Her terrified parents desperately want the answer to a question no parent should ever have to ask: where is my child? For State Police investigating her disappearance, the clues, though sparse, paint a grim picture.

 

First clue

On Sunday morning, October 18, a passerby discovers a purse and cellphone in a small parking area near the Arena. Campus Police may not have initially suspected anything sinister in the discovery. After all, the previous night, thousands of concertgoers had converged on the area around the Arena for a show by Metallica, the world's top heavy metal band. Among post-event detritus, forgotten personal effects are common.
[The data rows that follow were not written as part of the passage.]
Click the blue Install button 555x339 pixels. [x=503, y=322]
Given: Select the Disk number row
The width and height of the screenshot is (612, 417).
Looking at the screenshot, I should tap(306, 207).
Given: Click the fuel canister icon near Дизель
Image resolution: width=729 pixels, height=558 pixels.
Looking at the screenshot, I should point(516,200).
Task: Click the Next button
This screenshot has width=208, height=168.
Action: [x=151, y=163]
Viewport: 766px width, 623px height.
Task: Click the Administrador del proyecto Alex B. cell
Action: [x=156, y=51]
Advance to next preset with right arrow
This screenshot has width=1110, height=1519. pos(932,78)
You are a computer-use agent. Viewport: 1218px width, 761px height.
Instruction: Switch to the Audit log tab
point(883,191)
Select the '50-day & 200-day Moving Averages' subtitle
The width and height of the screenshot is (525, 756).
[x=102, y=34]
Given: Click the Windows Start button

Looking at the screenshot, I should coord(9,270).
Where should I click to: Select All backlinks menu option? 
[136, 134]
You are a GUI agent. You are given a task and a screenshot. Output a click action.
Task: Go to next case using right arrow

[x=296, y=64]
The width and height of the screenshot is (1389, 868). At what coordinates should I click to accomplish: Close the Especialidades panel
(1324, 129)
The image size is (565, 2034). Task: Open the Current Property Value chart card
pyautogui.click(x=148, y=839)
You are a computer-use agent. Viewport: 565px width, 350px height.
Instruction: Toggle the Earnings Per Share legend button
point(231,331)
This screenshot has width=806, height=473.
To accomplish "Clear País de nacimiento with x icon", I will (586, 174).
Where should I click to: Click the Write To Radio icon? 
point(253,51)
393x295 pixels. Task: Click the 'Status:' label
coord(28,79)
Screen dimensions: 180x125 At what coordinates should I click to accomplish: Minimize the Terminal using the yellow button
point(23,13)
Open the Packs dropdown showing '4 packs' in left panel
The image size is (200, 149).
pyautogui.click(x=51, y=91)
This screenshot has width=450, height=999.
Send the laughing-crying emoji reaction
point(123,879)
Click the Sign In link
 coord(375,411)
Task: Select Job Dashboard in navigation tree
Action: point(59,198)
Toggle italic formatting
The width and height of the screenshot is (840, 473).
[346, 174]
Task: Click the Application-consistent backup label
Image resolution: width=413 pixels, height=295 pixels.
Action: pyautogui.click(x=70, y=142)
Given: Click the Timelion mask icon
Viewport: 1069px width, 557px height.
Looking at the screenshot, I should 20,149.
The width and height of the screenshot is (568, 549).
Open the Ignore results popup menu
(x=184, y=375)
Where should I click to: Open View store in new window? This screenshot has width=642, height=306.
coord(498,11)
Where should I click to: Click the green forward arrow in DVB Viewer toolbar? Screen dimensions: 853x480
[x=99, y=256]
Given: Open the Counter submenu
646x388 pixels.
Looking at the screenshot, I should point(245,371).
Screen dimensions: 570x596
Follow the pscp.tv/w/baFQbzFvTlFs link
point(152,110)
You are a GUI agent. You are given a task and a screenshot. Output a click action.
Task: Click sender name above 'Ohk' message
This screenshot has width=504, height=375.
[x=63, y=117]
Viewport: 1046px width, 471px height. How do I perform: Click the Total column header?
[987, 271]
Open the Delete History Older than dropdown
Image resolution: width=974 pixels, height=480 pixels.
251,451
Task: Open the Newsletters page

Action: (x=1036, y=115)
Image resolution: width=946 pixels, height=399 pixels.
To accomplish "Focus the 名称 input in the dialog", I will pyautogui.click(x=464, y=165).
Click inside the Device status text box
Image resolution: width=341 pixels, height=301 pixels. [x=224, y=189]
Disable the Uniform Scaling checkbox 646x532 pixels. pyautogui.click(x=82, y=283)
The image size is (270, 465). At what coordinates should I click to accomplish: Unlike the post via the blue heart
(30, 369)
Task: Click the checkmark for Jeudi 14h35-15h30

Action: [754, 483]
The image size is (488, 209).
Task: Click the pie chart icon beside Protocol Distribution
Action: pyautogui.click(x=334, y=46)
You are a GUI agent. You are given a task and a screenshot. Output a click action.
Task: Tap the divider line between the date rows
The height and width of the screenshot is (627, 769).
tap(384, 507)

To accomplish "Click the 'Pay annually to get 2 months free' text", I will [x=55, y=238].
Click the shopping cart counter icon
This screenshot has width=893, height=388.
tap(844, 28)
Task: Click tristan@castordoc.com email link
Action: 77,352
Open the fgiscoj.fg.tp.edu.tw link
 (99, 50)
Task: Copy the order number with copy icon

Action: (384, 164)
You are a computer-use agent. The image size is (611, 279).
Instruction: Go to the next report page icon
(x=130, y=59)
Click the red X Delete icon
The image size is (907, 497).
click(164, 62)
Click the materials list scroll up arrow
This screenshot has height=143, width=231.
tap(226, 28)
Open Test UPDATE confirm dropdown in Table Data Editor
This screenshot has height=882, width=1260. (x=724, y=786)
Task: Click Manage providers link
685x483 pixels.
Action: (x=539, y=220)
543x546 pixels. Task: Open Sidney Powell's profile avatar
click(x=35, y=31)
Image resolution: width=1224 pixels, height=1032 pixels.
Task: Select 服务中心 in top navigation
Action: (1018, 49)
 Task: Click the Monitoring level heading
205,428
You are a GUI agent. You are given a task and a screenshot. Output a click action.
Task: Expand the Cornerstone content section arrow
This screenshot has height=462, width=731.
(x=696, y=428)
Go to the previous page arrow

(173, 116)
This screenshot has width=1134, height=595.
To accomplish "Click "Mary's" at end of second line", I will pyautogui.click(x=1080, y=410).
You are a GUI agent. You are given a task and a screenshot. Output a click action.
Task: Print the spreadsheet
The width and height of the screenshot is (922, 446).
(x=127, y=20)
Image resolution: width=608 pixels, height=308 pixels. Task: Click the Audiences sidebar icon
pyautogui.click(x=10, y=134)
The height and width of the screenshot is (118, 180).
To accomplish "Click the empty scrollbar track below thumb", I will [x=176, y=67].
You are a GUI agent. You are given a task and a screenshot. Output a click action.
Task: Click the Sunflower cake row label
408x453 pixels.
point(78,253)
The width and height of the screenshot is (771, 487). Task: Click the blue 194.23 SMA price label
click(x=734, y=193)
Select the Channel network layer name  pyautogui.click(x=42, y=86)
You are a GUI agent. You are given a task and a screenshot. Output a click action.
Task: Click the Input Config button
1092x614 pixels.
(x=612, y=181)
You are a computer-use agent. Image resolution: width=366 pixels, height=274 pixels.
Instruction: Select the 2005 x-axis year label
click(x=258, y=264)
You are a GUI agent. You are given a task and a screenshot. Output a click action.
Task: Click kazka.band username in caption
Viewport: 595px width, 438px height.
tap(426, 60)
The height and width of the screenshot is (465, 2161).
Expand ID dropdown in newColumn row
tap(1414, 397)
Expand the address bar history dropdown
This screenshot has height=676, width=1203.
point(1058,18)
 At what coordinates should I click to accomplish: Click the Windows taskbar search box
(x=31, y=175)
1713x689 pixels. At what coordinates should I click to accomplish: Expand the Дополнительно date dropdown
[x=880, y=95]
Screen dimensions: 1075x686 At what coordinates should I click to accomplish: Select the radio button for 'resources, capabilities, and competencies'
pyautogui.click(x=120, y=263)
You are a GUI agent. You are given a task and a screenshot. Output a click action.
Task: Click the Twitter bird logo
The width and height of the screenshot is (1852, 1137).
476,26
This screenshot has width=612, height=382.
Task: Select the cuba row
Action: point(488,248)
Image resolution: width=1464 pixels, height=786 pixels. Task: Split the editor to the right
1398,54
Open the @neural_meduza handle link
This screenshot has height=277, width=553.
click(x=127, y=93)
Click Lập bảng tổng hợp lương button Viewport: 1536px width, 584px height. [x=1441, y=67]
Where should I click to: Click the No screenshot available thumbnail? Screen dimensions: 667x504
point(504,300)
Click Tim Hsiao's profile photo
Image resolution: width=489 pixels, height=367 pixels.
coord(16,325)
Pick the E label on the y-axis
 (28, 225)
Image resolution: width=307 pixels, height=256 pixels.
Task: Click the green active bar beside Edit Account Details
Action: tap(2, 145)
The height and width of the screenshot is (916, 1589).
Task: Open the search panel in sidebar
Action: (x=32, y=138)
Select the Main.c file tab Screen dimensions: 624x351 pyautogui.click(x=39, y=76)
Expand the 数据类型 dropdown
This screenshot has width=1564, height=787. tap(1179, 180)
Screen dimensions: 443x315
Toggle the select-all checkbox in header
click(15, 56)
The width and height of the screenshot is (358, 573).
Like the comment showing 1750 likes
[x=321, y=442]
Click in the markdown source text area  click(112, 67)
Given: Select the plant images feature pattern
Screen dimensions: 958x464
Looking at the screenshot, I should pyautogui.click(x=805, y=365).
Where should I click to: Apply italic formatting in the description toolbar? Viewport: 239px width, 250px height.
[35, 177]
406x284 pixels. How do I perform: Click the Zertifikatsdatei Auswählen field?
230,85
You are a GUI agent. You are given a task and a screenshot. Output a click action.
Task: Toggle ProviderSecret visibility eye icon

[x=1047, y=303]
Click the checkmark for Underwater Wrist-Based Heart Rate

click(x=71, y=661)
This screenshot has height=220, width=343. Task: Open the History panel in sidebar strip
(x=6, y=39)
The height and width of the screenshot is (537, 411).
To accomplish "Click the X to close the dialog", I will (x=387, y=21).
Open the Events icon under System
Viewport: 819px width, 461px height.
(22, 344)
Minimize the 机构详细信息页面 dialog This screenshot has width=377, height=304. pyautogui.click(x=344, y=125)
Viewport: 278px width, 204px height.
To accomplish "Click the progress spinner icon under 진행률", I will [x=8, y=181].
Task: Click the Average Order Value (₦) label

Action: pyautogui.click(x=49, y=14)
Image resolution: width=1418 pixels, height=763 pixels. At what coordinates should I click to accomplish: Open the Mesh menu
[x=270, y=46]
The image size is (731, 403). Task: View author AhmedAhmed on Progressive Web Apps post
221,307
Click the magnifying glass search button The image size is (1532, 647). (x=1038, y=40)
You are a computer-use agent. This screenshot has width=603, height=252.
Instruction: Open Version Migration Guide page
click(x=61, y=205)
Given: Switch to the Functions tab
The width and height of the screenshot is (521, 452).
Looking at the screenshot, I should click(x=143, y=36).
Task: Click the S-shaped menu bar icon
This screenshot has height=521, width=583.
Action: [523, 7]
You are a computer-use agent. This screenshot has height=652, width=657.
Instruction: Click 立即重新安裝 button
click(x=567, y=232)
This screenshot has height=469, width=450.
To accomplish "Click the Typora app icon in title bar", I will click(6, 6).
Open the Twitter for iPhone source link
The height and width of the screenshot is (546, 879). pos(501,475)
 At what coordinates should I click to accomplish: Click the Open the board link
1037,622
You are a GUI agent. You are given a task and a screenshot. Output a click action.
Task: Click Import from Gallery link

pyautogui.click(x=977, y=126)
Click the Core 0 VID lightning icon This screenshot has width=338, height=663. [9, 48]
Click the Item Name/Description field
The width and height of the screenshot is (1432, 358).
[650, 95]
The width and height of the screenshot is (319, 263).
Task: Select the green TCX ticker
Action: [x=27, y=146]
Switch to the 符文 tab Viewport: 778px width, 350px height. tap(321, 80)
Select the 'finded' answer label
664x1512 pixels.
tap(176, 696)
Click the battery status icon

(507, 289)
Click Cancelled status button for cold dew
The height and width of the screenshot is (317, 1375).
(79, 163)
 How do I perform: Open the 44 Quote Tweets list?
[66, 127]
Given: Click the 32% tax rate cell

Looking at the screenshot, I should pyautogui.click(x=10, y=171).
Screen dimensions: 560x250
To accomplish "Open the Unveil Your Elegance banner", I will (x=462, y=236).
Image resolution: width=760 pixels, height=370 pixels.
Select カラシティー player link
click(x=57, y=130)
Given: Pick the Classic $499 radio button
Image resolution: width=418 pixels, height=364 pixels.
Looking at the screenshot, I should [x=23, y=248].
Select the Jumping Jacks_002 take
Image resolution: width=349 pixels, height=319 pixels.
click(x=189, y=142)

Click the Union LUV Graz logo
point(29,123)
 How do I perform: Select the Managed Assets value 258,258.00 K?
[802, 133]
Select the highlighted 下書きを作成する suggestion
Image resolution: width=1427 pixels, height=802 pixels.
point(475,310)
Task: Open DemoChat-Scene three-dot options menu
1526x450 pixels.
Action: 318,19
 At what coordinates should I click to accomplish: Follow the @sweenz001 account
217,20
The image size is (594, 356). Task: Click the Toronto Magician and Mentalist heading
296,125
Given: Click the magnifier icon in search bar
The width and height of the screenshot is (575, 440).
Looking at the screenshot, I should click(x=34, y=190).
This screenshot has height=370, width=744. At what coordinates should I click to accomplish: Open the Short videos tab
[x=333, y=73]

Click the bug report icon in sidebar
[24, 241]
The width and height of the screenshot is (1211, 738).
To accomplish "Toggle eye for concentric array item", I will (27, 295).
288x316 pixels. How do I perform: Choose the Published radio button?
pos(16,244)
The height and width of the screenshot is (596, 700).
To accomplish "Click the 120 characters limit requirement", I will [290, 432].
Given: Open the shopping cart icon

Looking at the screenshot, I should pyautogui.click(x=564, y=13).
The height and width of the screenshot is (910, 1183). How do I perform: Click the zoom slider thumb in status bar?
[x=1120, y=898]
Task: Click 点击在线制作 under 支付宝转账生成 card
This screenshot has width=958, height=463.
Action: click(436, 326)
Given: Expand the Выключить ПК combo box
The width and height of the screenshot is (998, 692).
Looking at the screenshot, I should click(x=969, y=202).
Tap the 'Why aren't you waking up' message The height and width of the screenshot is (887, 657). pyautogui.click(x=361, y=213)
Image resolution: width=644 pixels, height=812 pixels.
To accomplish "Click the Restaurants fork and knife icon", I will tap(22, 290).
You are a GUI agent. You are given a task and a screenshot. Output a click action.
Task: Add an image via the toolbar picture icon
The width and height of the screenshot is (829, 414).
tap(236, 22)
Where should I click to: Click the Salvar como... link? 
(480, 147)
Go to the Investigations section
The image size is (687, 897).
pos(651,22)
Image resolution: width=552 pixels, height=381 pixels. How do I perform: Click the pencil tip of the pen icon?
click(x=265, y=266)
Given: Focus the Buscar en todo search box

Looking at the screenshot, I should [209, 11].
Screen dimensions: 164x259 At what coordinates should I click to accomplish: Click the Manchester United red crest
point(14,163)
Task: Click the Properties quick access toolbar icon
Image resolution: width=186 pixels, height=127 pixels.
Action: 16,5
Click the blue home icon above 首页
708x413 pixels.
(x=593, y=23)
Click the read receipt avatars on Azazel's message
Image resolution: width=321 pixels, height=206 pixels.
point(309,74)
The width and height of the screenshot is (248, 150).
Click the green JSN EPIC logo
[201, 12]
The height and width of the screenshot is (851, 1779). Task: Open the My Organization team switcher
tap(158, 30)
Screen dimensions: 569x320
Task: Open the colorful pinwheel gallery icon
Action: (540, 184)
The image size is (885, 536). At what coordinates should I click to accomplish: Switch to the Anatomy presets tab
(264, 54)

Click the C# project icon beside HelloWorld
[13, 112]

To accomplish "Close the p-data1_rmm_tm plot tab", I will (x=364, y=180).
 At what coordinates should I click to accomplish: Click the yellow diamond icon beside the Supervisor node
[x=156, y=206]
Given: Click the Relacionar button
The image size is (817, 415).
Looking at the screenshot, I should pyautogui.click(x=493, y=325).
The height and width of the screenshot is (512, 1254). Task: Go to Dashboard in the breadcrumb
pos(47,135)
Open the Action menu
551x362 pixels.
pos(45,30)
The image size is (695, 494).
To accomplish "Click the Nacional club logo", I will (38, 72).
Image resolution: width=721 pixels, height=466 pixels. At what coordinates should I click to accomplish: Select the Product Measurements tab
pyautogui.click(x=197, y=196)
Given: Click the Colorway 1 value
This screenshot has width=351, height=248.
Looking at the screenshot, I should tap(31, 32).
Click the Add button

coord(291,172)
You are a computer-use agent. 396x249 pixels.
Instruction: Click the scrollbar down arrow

But two hours south in Roanoke County, Dan and Gil Harrington are noticing something suspicious that Sunday. Their 20-year-old daughter, a junior majoring in education at Virginia Tech, hasn't arrived for a scheduled noon meeting with her father, at which he'd planned to help her balance her checkbook and study for a math exam.

Concerned by the absence and an uncharacteristic failure to call, the Harringtons contact her friends with whom they know she'd been the night before.

To their horror, they learn that her friends know nothing of her whereabouts. Morgan Dana Harrington, her friends reveal, had become separated from the group during the concert and had told them during an 8:48pm phone call that, although shut out of the Arena, they shouldn't worry– she'd either find them later or find her own way home. No one has heard from her since.

If there is a hell on earth, the Harringtons have found it.

 

At home

Still maintaining a faculty position at UVA, though the family moved away from Charlottesville shortly after their daughter was born, Daniel Harrington, who goes by Dan, is the dean of academic affairs for Roanoke's Carilion Clinic, a major health provider. His wife, a nurse, traces a French-Canadian ancestry, evidenced by the pronunciation of her first name Gilbert as "JILL-bare," or Gil for short. 

Their three-story brick house stands in a hilly neighborhood that, although tucked between Interstate 81 and the airport, remains quiet and offers no indication of the camera crews that have been traipsing through. Outside, a yellow ribbon adorns a front yard tree. Inside, a pair of candles burn on the kitchen counter.

This day, Saturday, October 24, one week after the disappearance, began at 5am with the parents arising for teams from both NBC's Today show and CBS's Early Show, and the couple express gratitude for the outpouring of support and for the outpouring of media, both of which they view as crucial to solving the case.

"We are trying to find our way in this uncharted territory that we're in," says Gil, in a living room interview, shortly before the arrival of two members of the Virginia State Police. She talks fondly of the "casserole brigade" who have been supplying a never-ending stream of family meals during the ordeal.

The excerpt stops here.